### Set task
Copy out the records from the line containing "The image size is (1773, 722)." through the end of the records, keeping every character as it stands.

***** Listed entries

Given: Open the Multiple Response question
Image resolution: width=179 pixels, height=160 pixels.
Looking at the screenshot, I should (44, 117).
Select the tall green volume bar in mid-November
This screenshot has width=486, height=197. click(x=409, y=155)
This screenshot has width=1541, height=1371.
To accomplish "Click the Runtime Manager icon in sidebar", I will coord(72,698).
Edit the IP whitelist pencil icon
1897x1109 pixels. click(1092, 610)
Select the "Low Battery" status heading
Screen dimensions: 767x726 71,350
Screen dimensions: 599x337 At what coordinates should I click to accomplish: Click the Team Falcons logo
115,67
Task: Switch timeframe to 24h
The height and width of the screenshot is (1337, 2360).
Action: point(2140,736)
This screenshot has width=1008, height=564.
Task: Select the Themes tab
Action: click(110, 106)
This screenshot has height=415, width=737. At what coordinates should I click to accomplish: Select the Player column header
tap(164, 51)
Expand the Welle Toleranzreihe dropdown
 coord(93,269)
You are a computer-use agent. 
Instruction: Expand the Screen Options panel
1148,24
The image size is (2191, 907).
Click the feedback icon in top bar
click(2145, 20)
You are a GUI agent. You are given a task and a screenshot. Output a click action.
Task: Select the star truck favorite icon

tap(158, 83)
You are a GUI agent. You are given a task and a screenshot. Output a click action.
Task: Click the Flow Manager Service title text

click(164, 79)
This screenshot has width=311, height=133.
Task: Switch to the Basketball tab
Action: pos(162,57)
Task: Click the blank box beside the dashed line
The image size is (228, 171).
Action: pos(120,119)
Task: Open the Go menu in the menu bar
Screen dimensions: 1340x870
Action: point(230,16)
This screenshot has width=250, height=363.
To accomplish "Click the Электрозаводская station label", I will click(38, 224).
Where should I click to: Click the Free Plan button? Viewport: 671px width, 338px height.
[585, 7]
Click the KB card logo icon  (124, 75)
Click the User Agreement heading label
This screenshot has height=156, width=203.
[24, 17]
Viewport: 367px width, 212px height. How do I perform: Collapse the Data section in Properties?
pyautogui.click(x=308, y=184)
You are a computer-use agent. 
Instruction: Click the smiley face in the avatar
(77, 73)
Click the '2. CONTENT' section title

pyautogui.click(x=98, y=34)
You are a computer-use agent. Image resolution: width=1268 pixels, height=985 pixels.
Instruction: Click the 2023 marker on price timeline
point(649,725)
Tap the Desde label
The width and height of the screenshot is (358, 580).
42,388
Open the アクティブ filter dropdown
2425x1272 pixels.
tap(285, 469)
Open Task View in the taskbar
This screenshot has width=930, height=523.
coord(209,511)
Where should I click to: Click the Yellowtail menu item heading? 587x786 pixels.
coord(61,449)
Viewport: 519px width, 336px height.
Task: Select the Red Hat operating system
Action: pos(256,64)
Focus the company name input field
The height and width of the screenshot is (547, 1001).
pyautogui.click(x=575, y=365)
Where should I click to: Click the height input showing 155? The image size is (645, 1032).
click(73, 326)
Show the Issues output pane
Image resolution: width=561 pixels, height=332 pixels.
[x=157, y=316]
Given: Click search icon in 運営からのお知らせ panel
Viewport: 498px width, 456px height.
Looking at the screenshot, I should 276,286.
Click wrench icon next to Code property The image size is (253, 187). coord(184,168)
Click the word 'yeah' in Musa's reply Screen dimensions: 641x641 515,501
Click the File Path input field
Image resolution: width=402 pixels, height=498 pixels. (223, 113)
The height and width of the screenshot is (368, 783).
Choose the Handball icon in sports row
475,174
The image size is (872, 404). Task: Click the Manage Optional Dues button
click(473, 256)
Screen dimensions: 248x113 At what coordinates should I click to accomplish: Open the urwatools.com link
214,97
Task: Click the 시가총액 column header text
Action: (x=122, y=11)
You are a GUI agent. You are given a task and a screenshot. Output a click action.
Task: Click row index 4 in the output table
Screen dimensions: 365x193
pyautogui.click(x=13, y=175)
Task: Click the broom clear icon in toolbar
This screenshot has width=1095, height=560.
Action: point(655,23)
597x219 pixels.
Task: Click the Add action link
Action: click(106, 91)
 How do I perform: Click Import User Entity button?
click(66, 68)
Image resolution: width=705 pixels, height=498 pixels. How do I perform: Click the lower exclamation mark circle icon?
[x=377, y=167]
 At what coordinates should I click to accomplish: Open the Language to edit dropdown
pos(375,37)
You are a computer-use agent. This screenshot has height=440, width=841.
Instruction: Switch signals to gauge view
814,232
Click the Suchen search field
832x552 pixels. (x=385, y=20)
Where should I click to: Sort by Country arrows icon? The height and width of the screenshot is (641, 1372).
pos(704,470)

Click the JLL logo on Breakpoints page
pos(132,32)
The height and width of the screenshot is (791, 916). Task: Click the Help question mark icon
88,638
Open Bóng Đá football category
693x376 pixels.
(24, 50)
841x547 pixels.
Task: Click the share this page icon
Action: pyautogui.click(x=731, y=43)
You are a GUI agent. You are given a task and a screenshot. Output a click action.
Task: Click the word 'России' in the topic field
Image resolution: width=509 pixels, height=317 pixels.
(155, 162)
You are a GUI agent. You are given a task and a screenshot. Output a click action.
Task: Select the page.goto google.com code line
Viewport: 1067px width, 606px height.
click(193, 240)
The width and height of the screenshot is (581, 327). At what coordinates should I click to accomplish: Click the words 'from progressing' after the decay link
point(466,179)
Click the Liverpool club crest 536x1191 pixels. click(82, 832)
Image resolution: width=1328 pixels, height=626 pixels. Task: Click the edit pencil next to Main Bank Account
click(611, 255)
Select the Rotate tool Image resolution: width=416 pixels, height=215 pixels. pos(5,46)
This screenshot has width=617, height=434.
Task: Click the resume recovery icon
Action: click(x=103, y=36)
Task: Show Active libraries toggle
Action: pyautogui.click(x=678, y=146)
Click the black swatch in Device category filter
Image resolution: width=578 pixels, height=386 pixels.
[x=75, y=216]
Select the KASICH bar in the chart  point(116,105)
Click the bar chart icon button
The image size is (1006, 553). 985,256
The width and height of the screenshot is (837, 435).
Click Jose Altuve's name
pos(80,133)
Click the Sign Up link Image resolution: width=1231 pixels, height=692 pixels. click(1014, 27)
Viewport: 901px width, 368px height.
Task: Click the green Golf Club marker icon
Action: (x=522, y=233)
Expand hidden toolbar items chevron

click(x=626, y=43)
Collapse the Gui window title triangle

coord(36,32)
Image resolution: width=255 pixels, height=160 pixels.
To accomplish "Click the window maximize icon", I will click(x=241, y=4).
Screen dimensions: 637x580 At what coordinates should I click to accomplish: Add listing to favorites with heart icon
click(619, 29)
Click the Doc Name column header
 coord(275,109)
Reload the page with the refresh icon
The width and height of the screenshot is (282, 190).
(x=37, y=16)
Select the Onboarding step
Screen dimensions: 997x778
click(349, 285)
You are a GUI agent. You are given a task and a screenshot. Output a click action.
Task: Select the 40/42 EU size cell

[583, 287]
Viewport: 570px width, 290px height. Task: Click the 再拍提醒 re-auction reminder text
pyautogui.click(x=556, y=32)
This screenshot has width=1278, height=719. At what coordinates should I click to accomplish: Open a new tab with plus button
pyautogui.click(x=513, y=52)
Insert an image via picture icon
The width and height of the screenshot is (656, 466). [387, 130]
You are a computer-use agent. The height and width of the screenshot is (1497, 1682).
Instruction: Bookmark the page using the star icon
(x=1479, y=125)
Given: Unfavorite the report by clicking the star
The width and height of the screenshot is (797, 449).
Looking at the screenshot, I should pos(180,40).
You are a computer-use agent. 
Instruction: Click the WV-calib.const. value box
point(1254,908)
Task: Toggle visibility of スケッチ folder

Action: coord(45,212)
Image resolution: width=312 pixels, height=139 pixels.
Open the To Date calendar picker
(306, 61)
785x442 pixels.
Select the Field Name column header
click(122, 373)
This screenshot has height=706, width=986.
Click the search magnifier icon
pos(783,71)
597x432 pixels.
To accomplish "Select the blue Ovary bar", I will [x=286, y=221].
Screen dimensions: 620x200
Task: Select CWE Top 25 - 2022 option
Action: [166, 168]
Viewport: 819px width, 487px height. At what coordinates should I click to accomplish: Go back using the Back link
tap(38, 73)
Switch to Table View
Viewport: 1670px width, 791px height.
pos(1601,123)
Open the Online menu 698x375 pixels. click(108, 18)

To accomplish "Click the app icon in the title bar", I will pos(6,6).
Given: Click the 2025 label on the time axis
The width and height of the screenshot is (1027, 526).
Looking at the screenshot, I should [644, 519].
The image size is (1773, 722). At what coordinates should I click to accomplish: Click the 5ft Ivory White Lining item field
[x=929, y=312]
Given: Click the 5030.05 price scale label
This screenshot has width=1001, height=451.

**********

### Result for this exercise
The image size is (1773, 722). At what coordinates should I click to accomplish: Click the 5ft Ivory White Lining item field
[x=929, y=312]
Given: Click the 5030.05 price scale label
This screenshot has width=1001, height=451.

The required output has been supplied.